Les animaux simulateurs

Sommes-nous vraiment les seuls? L’unique espèce dotée d’un esprit narratif et d’un penchant pour le récit? «Probablement», suggère Michael Gazzaniga. Parmi les chercheurs qui étudient les primates non-humains, ils sont pourtant nombreux à être d’un autre avis. Chez les grands singes, et peut-être même chez d’autres mammifères, on rencontre en effet un mécanisme narratif élémentaire, consistant à créer une réalité fictive à côté du monde réel. Les chimpanzés, les bonobos et les orangs-outans se révèlent capables d’orchestrer des mises en scène, faisant semblant que les choses ne sont pas ce qu’elles paraissent.

Il en va ainsi de Kanzi, un bonobo étudié par la primatologue Sue Savage-Rumbaugh: «Il fait semblant de manger une nourriture qui n’est pas là, de nourrir les autres avec une nourriture imaginaire, de cacher cette nourriture, de la trouver, de la soustraire à d’autres individus, de la leur rendre, de s’enfuir avec une bouchée imaginaire.» Il en va de même pour Viki, la femelle chimpanzé que Cathy et Keith Hayes entreprennent d’élever chez eux comme un enfant humain dans les années 1940: la petite primate s’amuse, racontent-ils, à traîner derrière elle un jouet imaginaire, et même à faire semblant de l’avoir coincé quelque part, pour ensuite le dégager (exemples cités dans le recueil The Nature of Play: Great Apes and Humans, Guilford, 2005).

Que conclure?
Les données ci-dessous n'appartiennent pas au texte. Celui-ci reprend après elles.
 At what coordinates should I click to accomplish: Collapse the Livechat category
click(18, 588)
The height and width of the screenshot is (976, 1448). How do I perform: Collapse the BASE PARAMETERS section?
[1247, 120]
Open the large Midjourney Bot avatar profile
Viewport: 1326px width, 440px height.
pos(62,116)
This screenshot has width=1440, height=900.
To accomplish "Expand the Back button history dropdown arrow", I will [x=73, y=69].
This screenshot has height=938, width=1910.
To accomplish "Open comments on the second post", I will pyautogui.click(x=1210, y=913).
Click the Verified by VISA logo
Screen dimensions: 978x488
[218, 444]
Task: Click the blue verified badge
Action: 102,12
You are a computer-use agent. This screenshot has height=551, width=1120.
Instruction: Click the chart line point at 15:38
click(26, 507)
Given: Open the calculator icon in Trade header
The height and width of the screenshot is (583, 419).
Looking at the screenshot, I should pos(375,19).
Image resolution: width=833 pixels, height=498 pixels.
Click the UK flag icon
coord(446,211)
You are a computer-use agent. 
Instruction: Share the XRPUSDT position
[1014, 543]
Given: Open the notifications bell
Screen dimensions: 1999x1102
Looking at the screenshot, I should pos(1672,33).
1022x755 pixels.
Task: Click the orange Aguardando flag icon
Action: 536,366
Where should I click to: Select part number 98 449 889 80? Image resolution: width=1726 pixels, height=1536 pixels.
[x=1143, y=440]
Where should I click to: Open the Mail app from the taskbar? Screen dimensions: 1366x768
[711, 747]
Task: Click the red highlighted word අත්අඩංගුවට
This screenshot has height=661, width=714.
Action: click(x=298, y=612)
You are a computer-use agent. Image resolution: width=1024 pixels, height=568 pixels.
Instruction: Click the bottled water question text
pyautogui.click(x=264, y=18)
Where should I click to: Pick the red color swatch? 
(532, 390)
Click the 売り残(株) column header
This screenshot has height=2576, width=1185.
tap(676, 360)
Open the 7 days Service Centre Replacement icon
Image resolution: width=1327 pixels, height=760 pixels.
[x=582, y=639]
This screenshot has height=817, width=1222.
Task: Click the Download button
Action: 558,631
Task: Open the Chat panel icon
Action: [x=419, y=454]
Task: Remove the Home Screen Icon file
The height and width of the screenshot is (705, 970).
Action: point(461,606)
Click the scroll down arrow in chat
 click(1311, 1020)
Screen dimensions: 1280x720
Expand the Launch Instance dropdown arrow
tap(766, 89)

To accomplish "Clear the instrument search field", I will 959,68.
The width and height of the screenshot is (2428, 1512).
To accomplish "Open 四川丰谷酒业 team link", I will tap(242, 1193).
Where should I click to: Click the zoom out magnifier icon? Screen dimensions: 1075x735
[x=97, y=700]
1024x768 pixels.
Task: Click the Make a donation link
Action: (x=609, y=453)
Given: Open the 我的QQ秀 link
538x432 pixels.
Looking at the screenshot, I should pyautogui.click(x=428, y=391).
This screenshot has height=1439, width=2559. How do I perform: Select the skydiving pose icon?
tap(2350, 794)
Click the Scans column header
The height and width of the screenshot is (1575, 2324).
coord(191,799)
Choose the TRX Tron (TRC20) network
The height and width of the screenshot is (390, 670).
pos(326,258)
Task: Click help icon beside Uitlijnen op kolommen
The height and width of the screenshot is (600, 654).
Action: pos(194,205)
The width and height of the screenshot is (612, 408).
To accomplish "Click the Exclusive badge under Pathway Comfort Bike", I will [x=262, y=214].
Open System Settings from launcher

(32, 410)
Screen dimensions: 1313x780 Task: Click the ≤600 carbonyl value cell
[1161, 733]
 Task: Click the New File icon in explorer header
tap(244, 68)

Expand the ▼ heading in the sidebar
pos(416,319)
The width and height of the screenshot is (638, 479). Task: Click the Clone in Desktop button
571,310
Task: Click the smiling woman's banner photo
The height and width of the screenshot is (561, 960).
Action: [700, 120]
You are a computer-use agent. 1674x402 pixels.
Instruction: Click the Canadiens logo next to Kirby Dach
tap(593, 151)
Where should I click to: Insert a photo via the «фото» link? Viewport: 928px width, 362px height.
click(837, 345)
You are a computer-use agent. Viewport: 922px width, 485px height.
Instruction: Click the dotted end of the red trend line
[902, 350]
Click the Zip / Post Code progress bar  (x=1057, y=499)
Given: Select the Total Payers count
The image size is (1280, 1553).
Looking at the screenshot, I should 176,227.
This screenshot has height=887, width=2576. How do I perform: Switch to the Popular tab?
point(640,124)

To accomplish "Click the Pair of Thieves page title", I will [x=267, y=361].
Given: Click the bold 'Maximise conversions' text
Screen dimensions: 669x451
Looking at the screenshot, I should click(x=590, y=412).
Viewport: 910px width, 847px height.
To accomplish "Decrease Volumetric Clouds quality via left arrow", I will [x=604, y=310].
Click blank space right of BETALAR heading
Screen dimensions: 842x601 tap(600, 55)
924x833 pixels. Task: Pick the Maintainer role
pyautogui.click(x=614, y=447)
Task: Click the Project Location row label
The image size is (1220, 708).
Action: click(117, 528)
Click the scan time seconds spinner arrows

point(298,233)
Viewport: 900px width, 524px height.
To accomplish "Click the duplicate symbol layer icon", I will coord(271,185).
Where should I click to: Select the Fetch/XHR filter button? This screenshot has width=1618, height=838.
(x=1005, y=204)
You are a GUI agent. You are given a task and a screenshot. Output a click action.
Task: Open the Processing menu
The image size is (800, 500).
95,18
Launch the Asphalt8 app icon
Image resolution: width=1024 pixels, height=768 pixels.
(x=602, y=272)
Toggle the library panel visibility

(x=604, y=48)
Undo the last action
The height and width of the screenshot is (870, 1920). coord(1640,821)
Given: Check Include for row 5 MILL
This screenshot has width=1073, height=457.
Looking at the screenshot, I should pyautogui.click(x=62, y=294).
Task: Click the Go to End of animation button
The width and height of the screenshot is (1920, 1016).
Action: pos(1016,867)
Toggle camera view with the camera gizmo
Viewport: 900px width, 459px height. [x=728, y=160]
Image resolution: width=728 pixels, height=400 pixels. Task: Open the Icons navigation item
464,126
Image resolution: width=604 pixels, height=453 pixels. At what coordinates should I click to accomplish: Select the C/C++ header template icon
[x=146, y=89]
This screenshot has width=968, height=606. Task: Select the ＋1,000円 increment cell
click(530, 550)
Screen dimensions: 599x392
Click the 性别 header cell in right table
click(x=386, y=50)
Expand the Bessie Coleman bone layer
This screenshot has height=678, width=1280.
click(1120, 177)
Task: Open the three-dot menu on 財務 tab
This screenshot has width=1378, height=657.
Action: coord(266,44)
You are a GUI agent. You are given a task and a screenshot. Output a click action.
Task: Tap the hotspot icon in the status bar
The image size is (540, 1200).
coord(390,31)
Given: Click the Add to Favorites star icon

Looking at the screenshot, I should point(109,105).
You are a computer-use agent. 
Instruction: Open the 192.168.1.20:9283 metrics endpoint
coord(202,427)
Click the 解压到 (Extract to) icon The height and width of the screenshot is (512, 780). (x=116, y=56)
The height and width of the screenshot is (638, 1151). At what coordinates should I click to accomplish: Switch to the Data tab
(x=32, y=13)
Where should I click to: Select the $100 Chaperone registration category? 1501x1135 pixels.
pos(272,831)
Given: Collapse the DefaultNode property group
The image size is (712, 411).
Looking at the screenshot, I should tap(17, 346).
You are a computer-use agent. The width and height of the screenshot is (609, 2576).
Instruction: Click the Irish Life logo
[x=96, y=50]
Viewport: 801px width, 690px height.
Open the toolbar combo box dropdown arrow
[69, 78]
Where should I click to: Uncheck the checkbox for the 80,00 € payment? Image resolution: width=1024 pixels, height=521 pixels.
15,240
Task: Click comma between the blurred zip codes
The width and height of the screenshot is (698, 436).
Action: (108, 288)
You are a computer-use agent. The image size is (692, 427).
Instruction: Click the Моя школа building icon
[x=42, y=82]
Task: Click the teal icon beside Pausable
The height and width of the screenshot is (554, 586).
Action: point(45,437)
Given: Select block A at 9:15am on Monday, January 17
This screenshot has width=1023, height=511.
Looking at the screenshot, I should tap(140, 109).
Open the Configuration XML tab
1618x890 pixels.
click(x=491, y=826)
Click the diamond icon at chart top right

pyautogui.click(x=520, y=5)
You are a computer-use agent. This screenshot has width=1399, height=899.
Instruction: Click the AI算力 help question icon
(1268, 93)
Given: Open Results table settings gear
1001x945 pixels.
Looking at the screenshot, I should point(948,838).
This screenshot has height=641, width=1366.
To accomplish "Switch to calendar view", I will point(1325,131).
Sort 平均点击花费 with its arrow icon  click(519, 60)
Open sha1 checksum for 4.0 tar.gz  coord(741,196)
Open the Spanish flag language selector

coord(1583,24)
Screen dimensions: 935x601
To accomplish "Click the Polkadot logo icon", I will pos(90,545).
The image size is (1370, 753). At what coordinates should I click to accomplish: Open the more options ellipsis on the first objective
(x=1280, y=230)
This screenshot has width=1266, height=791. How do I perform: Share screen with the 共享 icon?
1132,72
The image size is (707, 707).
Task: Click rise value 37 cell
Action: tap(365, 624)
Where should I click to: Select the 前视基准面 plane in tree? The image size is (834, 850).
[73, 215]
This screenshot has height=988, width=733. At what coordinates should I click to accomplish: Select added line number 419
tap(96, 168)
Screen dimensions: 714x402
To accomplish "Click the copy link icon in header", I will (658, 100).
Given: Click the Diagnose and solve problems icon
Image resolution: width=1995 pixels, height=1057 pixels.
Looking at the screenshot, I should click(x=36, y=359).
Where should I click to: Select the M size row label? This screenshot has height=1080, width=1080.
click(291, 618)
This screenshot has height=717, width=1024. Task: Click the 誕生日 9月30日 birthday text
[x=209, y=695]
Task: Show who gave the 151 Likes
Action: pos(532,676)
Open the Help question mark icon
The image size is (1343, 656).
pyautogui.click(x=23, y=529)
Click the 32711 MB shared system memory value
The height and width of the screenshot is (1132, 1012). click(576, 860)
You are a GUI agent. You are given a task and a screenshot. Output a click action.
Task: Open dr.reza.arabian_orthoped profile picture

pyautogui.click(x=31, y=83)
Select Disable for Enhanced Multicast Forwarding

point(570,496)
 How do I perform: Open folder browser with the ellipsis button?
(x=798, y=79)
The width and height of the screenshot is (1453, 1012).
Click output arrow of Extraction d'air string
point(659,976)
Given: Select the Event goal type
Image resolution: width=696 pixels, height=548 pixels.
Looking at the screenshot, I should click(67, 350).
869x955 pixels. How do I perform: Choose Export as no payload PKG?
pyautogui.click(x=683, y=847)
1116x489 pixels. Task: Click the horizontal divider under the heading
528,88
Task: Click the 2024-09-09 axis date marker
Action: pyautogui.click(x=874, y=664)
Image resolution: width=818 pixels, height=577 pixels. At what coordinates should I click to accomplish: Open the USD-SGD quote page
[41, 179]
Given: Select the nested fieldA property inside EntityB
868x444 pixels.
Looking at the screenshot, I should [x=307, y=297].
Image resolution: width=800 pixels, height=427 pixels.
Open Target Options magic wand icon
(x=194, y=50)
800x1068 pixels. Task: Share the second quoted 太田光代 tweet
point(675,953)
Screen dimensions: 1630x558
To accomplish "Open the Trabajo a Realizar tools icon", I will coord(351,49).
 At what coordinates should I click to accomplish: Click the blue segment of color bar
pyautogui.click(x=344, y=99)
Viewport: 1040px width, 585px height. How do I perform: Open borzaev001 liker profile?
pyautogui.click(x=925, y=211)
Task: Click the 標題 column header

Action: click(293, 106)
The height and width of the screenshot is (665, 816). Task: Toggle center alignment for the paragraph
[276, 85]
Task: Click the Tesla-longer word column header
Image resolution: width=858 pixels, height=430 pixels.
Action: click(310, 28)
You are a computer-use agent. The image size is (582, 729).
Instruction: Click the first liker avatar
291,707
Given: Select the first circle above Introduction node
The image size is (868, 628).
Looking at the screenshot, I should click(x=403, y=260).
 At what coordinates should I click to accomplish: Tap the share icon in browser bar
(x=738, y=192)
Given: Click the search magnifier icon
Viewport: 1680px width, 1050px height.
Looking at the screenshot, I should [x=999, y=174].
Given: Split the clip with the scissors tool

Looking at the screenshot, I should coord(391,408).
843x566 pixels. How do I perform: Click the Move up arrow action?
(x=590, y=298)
Si les prémices de la narration se rencontrent chez les grands singes (ou même chez les chiens, note Robert W. Mitchell dans Pretending and Imagination in Animals and Children, Cambridge University Press, 2002) et si le moteur de la littérature réside dans la biologie de notre cerveau, cela n’enlève rien à la grandeur et aux fourvoiements de la fiction, qui nous entoure dans des romans, des pièces de théâtres, des films et des séries TV, mais aussi des mythes religieux, des programmes politiques, des ragots, des théories du complot – et les récits de nos amis sur les réseaux sociaux.